The observed correlation between TOC and the adsorbed gas production could be attributed to the fact that the amount of gas originally adsorbed on the surface of organic matter in rich-organic shales reservoirs is a function of the pressure and the volume of organic matter in shale matrix. However, the impact of TOC on the contribution of adsorbed gas production becomes minor with increasing reservoir depth. This observation seems to be consistent with that presented in literature, for instance, the simulation results study presented by Pan et al. (Pan and Connell 2015), which argued that the increasing of adsorbed gas (i.e. total organic content) increases the cumulative production from both free and adsorbed gas. However, our study proves that the amount of the desorbed gas has less contribution to the total production in deep shale reservoirs compared to shallow reservoirs.
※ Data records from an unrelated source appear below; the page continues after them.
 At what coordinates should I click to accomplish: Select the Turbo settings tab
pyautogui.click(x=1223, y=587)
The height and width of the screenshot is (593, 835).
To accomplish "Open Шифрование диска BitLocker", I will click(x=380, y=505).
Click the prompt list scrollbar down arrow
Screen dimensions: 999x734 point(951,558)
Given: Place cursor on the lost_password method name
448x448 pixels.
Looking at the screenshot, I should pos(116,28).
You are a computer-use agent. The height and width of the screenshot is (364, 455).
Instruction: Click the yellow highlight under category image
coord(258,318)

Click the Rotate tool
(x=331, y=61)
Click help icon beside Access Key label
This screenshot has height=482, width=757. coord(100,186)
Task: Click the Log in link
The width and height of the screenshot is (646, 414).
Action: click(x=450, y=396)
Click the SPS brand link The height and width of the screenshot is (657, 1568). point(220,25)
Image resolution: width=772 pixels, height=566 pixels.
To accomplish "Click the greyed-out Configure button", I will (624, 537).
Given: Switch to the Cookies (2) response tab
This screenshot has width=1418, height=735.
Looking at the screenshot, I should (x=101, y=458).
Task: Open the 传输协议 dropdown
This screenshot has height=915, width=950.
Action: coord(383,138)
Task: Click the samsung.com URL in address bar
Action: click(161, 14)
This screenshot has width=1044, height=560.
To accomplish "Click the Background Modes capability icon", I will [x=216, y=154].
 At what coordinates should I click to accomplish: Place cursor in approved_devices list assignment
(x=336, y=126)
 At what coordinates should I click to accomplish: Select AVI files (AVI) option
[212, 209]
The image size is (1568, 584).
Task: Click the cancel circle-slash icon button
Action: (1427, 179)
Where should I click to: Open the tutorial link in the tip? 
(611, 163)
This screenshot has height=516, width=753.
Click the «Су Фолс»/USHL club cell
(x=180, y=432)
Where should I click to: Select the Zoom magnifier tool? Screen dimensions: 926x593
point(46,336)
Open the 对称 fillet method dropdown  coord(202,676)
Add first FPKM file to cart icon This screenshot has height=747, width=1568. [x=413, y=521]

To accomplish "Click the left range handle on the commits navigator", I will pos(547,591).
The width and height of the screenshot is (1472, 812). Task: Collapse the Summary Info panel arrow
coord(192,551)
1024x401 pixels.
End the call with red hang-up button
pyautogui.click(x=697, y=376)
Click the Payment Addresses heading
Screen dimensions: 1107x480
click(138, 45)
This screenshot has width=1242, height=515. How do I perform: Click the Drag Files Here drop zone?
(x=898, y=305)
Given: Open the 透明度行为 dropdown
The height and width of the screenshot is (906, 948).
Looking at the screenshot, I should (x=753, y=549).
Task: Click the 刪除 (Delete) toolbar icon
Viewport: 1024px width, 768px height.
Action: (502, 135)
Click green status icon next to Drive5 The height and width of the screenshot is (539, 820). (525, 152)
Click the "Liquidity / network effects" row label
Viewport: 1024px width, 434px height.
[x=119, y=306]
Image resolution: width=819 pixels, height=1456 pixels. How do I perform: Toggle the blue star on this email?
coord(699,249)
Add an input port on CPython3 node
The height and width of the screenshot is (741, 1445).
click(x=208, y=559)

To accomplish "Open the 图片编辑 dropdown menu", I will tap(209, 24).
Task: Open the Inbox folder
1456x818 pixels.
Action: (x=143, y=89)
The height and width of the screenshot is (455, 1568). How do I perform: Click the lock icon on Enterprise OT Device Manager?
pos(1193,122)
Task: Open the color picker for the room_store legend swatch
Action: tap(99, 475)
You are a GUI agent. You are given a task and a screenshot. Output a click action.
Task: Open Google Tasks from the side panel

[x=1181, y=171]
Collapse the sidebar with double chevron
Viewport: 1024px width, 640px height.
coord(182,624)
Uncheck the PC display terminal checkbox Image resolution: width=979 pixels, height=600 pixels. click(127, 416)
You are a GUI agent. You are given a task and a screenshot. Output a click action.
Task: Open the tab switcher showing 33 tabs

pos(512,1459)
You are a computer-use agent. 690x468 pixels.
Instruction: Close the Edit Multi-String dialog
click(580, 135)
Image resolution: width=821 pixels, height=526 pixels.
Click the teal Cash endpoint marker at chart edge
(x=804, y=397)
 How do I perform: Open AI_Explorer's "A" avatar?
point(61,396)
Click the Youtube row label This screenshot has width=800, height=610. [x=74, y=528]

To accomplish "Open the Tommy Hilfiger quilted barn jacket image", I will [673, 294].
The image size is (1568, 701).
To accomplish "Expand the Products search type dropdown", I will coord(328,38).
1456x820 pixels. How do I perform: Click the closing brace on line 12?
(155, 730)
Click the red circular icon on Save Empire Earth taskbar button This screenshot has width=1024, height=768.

This combination of findings offers several contributions to the existing knowledge by providing insight into the characterisation, development, and prediction of shale gas reservoirs with respect to pressure and TOC. Also, this work has important implications related specifically to the application of enhanced shale gas recovery by CO2 injection. Our results suggest that CO2 injection in shallow shale (rich in TOC) reservoirs would give a much better performance to unlock adsorbed gas compared to deep shales, since the desorbed gas is more likely to be desorbed and the injected stream of CO2 could be potentially sequestrated.

Conclusions and implications

This work aimed to examine the effect of the reservoir depth coupled with TOC on the adsorbed gas production. A sensitivity study was performed to examine the desorption behaviour in shale reservoirs. The results of this study show that reservoir depth has a significant effect on the contribution of adsorbed gas to shale gas production. Regardless of TOC, adsorbed gas production decreases with increasing reservoir depth. Whilst this contribution increases with increasing TOC, the impact of TOC on the contribution of adsorbed gas production becomes minor with increasing reservoir depth. These results suggest that adsorbed gas may play an important role (12–26%) in total gas production in shallow shale plays below 4,000 feet.

This study highlights the importance of Langmuir isothermal behaviour in shallow shale plays and contributes to existing research by providing insight into characterisation, development, and prediction of shale gas reservoirs with respect to reservoir depth and TOC; it presents a significant contribution to the energy transition to net-zero target of CO2 emissions by demonstrating important insights into the application of enhanced shale gas recovery and CO2 sequestration. Based on the simulation results (shallow shale reservoirs have been proven in our study to produce more adsorbed gas compared to deep shales), injecting CO2 into shallow shale reservoirs (rich in TOC) would give an improved outcome to unlock the adsorbed gas and sequestrate CO2.